Notwithstanding the fact that our founding document says that “all men are created equal” and speaks of the inalienable rights of humankind, the United States has throughout its history partaken of massive exploitation of other peoples.

It is estimated that at the time of our birth, 18% of our population was black slaves. In our expansion westwards during the late 18th and 19th centuries, we decimated the original inhabitants of our continent, and often treated them with great cruelty. In 1846 we manufactured an excuse for war with our neighbor Mexico, in which we continued to expand our country westwards and southwards. In 1893 we began our overseas imperialism with the conquest of Hawaii. Our overseas expansion was greatly accelerated in 1898 with our participation in the Spanish-American War, which led to our conquest of Cuba, Puerto Rico, and the Philippines. With our arrival at world superpower status at the end of World War II, we began the Cold War, which led to and served as a rationalization for covert and/or direct military actions against myriad foreign nations over the next 46 years. With the September 11, 2001 attacks on our country, we declared a perpetual “War on Terror”, which served and continues to serve as an excuse to invade and occupy Iraq and Afghanistan, nations that posed no threat to us. We do not know when or if this perpetual war will ever end. We don’t know how many additional imperial conquests it will lead to.

Most Americans don’t think much about all this. Many of these actions are done in secrecy, and the American people don’t find out about them until many years later – or we never find out about them at all. Those that we do know about are spun into the most favorable light, to make them seem benign or even noble.

But these actions come at great costs: in the lives of our soldiers; in the ruined lives of the peoples of the victim countries; in trillions of dollars cost to our people and their future generations; in our international reputation; in anti-American hatred leading to terrorism; and, to our democracy itself. For how can a nation claim to believe in the inalienable rights of humankind specified in its founding document, while making a mockery of that belief in the way it treats other peoples? For that reason alone it is worth while to take a brief look at our long history of imperialist actions.


PART III – Consequences

In the Prologue I give a brief account of what I see as some of the worst and tragic consequences of the root causes that I discuss in Part I – to enable the reader to see where this book is heading. When elections of our public officials are for sale to the highest bidder… when our public officials are so addicted to the “campaign contributions” of their wealthiest constituents that they develop a symbiotic relationship with them… when our communications media are owned and controlled by an oligarchy of wealthy elites… when our citizenry lack the ability to differentiate propaganda from reality… when we allow machines provided by private corporations to count our votes using secret electronic software… then we should expect that the consequences will not be pretty or comfortable for the vast majority of our citizens.

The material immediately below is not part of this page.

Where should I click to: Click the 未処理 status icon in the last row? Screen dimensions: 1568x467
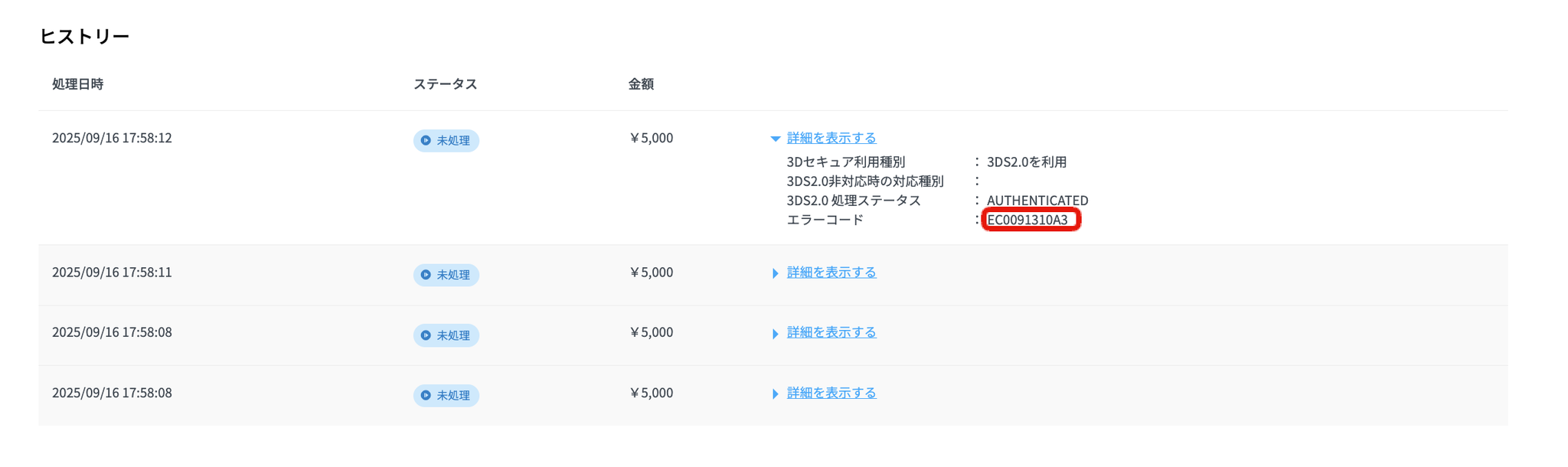[x=426, y=396]
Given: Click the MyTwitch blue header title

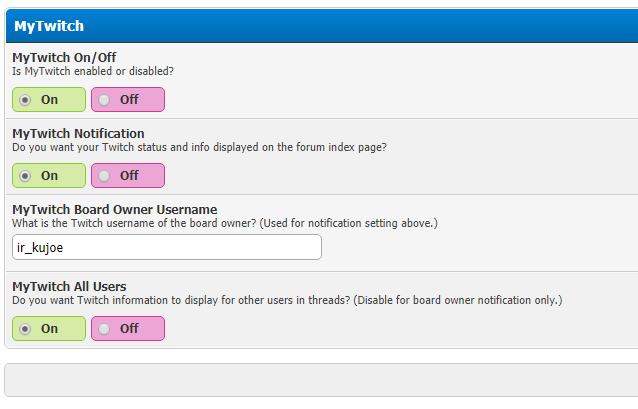Looking at the screenshot, I should tap(49, 26).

In Part III, I explore those consequences in much greater detail, in the hope that the reader will agree with me that these are very serious problems, and that they must be successfully addressed if our country is ever to fulfill the promise of its ideals, or even make progress in that direction. When enough Americans recognize our problems as problems, stripped of the gloss and spin put on them by our oligarchy, they will rise up and do something about them. Until then there will be no progress, and we are very likely to head in the direction of all the former empires of our planet, ending in chaos, widespread catastrophe, suffering, and ignominy.